What needs to be done: Write out these lines word for word, starting at the first line of the records and stopping after the line that has "Winter (200, 724)".

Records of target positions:
——————————
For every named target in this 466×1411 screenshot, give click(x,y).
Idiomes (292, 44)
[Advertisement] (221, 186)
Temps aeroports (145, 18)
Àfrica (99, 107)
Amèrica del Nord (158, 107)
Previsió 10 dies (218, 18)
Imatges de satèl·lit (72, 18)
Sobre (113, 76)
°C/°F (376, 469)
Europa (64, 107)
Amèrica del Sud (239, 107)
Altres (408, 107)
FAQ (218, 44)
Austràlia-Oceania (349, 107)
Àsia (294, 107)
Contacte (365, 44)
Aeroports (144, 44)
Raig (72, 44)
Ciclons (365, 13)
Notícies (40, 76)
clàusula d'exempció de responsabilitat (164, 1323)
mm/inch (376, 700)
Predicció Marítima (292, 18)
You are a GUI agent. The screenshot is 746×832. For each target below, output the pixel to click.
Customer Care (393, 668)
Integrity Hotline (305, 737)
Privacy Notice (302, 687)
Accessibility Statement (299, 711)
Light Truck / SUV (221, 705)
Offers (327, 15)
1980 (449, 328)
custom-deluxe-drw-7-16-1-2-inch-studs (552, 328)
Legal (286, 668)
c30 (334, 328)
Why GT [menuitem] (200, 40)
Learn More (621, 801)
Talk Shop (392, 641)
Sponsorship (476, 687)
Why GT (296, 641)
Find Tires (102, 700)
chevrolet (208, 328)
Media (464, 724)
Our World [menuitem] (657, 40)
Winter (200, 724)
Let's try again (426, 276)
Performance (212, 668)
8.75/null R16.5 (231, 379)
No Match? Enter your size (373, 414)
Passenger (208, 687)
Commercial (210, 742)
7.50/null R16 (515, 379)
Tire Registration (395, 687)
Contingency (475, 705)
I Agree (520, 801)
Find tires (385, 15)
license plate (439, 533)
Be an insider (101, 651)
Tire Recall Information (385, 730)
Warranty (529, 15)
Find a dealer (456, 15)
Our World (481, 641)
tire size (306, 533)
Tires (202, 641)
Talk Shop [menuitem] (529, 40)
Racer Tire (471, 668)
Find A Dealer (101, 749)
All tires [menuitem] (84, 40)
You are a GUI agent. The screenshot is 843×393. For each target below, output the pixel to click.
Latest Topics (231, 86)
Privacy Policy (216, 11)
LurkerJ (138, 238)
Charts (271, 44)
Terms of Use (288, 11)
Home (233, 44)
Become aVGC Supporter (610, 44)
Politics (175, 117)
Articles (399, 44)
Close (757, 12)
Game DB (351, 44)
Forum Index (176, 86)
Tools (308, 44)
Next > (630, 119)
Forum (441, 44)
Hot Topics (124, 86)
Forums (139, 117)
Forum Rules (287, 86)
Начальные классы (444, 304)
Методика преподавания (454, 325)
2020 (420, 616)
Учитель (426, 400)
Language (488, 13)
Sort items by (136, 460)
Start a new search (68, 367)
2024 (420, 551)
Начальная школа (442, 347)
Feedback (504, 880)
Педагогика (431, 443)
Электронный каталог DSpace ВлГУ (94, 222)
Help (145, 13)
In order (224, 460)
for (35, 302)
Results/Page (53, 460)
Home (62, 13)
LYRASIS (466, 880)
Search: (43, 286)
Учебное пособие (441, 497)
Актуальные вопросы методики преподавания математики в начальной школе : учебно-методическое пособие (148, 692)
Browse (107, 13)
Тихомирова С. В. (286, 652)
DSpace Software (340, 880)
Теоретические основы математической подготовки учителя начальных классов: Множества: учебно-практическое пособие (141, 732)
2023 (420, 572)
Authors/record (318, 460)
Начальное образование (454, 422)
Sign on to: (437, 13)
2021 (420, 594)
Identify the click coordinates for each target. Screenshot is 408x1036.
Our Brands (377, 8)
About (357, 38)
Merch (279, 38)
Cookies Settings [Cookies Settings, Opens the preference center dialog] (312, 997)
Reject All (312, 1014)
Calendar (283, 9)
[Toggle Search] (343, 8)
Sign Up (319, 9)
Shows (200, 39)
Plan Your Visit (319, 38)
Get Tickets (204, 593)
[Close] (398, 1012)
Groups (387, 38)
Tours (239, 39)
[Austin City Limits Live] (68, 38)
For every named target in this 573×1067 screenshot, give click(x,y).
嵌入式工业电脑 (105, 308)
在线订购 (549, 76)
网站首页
——————————
Solution below:
For every named target in this 466×1411 screenshot, give click(x,y).
Idiomes (292, 44)
[Advertisement] (221, 186)
Temps aeroports (145, 18)
Àfrica (99, 107)
Amèrica del Nord (158, 107)
Previsió 10 dies (218, 18)
Imatges de satèl·lit (72, 18)
Sobre (113, 76)
°C/°F (376, 469)
Europa (64, 107)
Amèrica del Sud (239, 107)
Altres (408, 107)
FAQ (218, 44)
Austràlia-Oceania (349, 107)
Àsia (294, 107)
Contacte (365, 44)
Aeroports (144, 44)
Raig (72, 44)
Ciclons (365, 13)
Notícies (40, 76)
clàusula d'exempció de responsabilitat (164, 1323)
mm/inch (376, 700)
Predicció Marítima (292, 18)
You are a GUI agent. The screenshot is 746×832. For each target below, output the pixel to click.
Customer Care (393, 668)
Integrity Hotline (305, 737)
Privacy Notice (302, 687)
Accessibility Statement (299, 711)
Light Truck / SUV (221, 705)
Offers (327, 15)
1980 (449, 328)
custom-deluxe-drw-7-16-1-2-inch-studs (552, 328)
Legal (286, 668)
c30 (334, 328)
Why GT [menuitem] (200, 40)
Learn More (621, 801)
Talk Shop (392, 641)
Sponsorship (476, 687)
Why GT (296, 641)
Find Tires (102, 700)
chevrolet (208, 328)
Media (464, 724)
Our World [menuitem] (657, 40)
Winter (200, 724)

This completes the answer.